# Gheenoe/riverhawk vs Jon boat



## awm (Sep 17, 2016)

I'm looking to get a small boat with some type of small motor for the river, back waters in the lake and maybe some bigger creeks. I feel the  gheenoe would be easier to conceal, and may be easier to get more places than the Jon boat, but on the other hand a Jon boat can go a lot of places too and also may be a little more stable. Anyone have any recommendations? Thanks


----------



## riverrunnerga (Sep 17, 2016)

How many hunters will be in boat? If just you and terrain is not too stumpy I'd suggestt four rivers layout boats!


----------



## awm (Sep 17, 2016)

I would like to have room for one other just incase someone would like to come. Those are some nice looking boats though.


----------



## Water Swat (Sep 17, 2016)

I had a river Hawk and didn't find it any better to get into hard to reach places than a small Jon boat. And less stable and less room.


----------



## kevbo3333 (Sep 19, 2016)

Get a small Jon boat with a mud motor.
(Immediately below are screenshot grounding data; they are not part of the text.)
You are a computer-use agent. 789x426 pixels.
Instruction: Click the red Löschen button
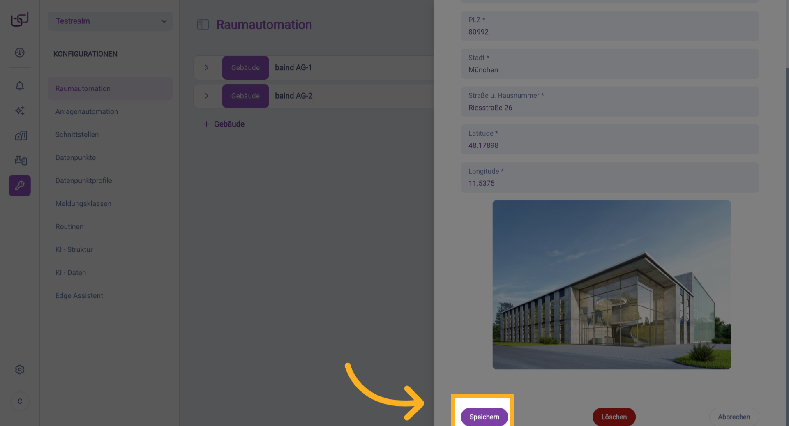click(614, 417)
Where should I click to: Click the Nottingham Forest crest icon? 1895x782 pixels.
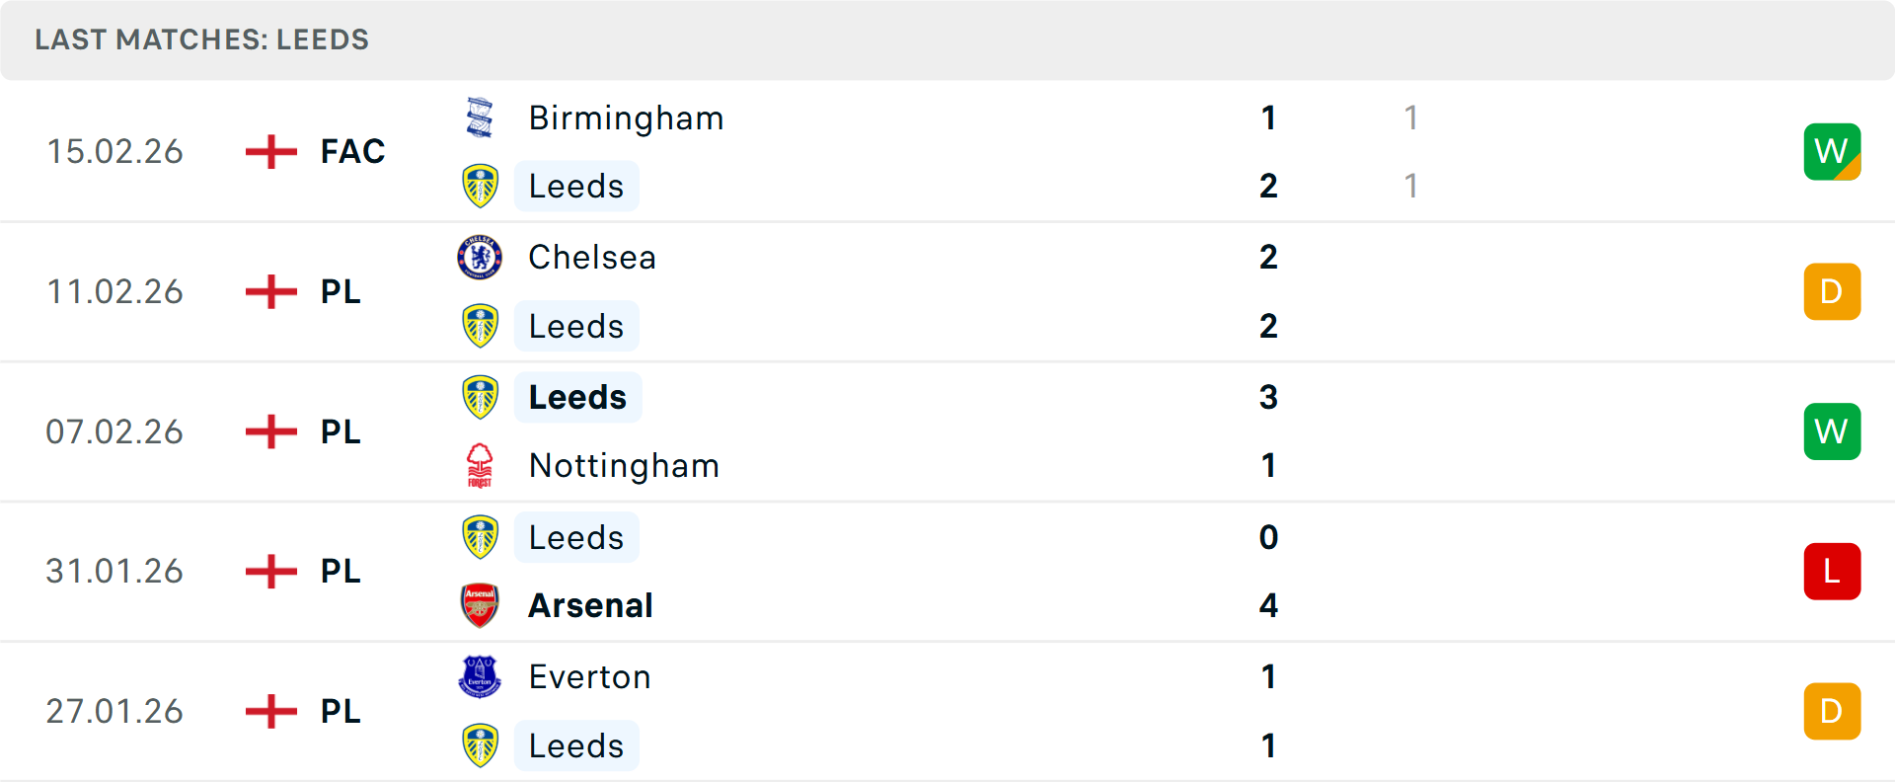(480, 465)
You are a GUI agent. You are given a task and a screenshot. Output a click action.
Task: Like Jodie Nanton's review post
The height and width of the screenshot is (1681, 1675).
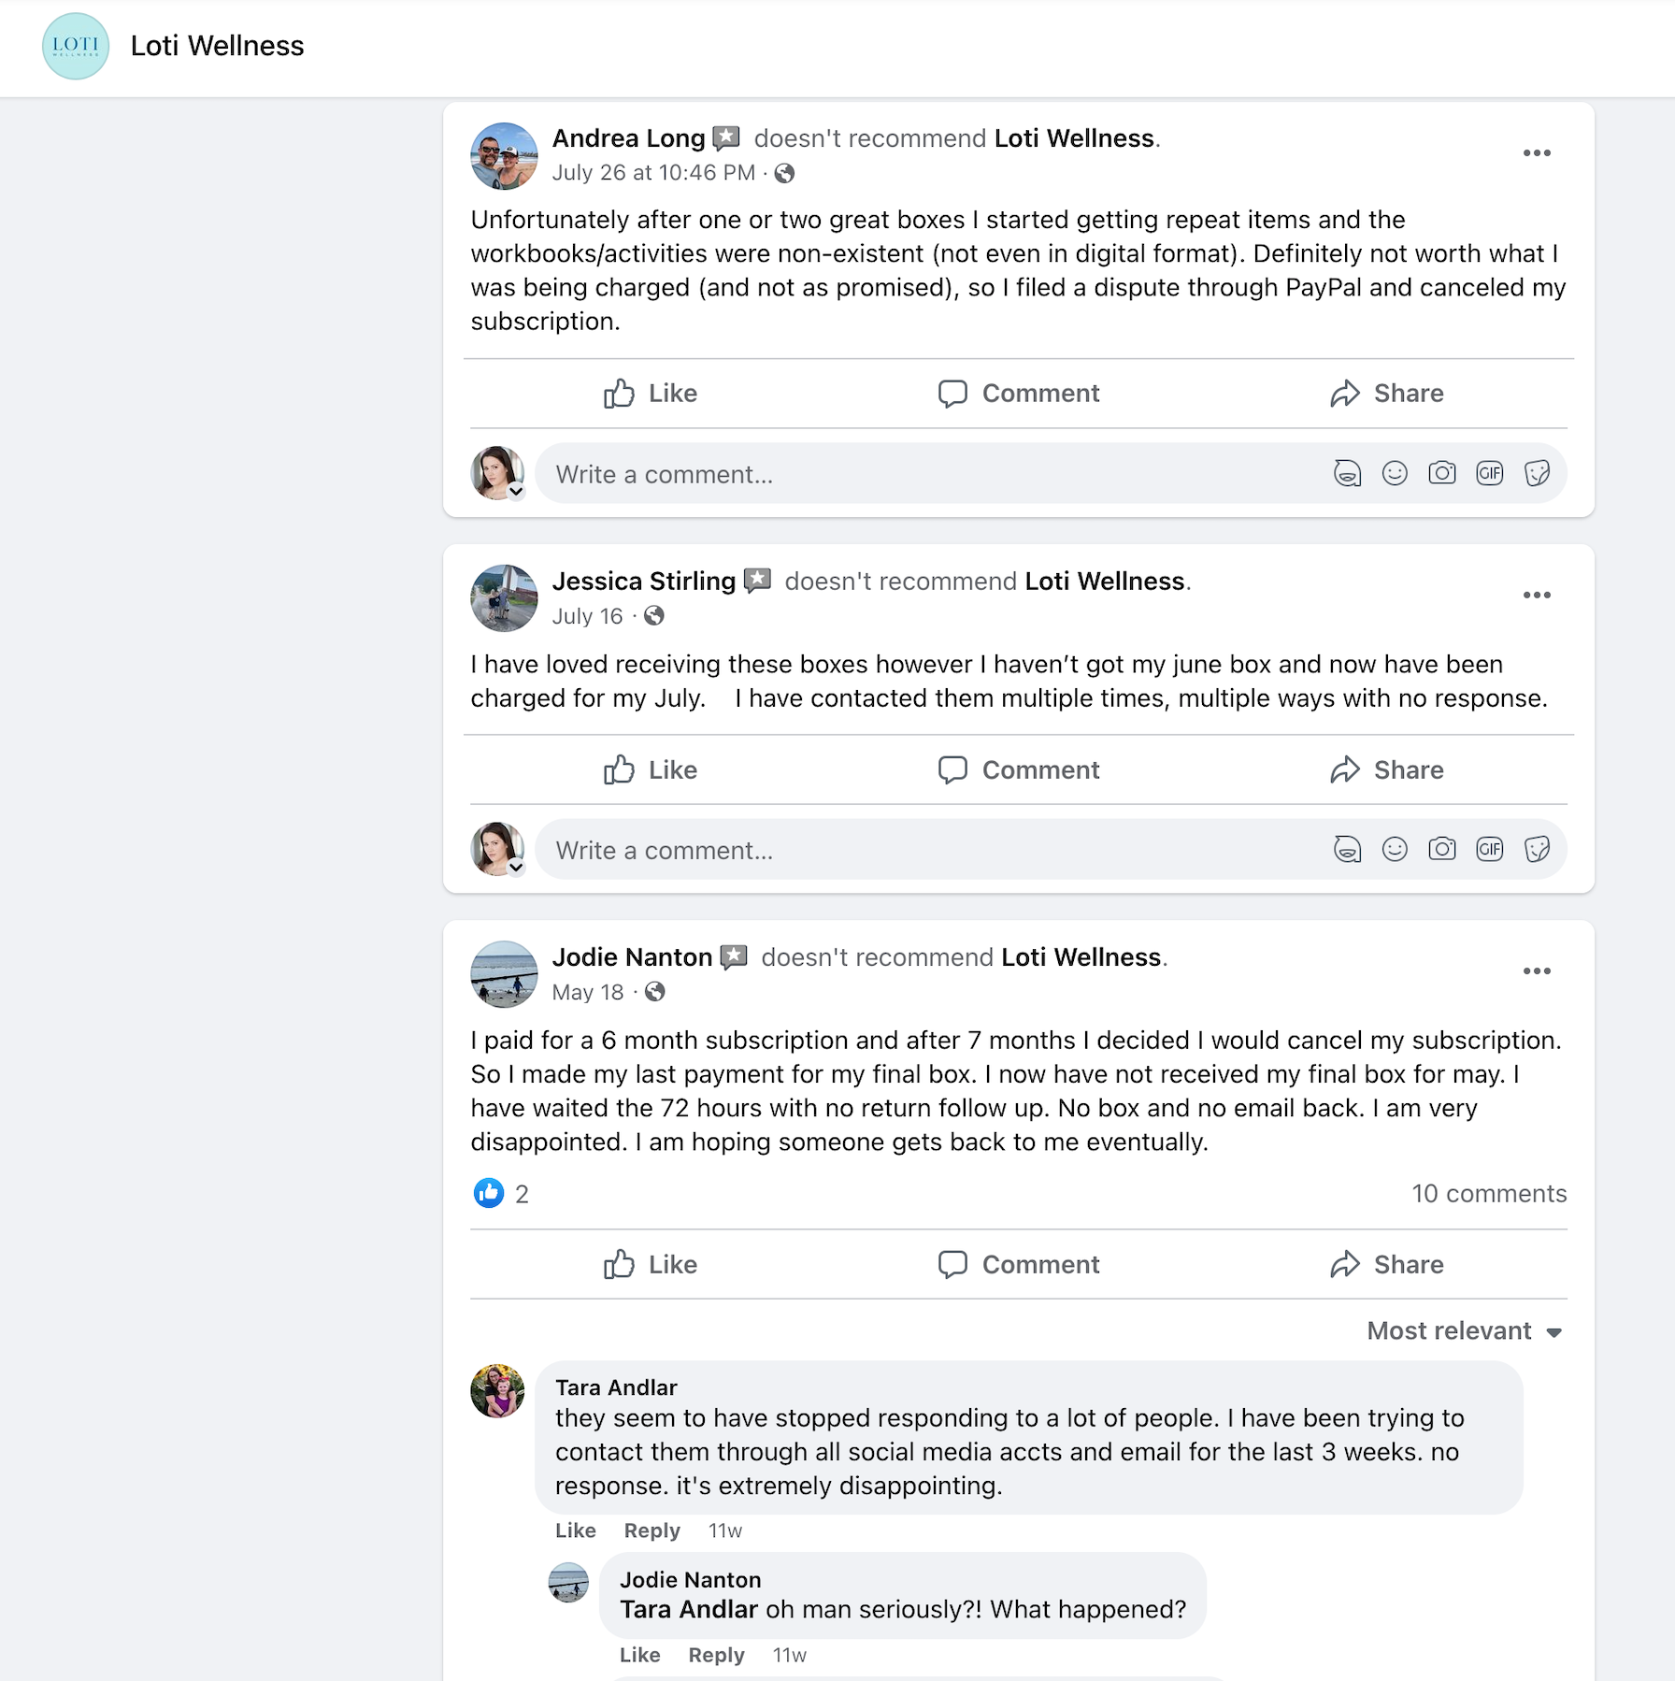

You will be able to get far enough to get stuck where nobody can help you!!!!


----------



## Terminal Idiot (Sep 21, 2016)

I have a River Hawk B-60 and would take it over a john boat any day. I believe you would find the B-60 way more stable than a john boat. It has built in flotation and will not tip. You could stand on the edge  and it will not tip. Also, you can get them built in many configurations to suit just about any need.


----------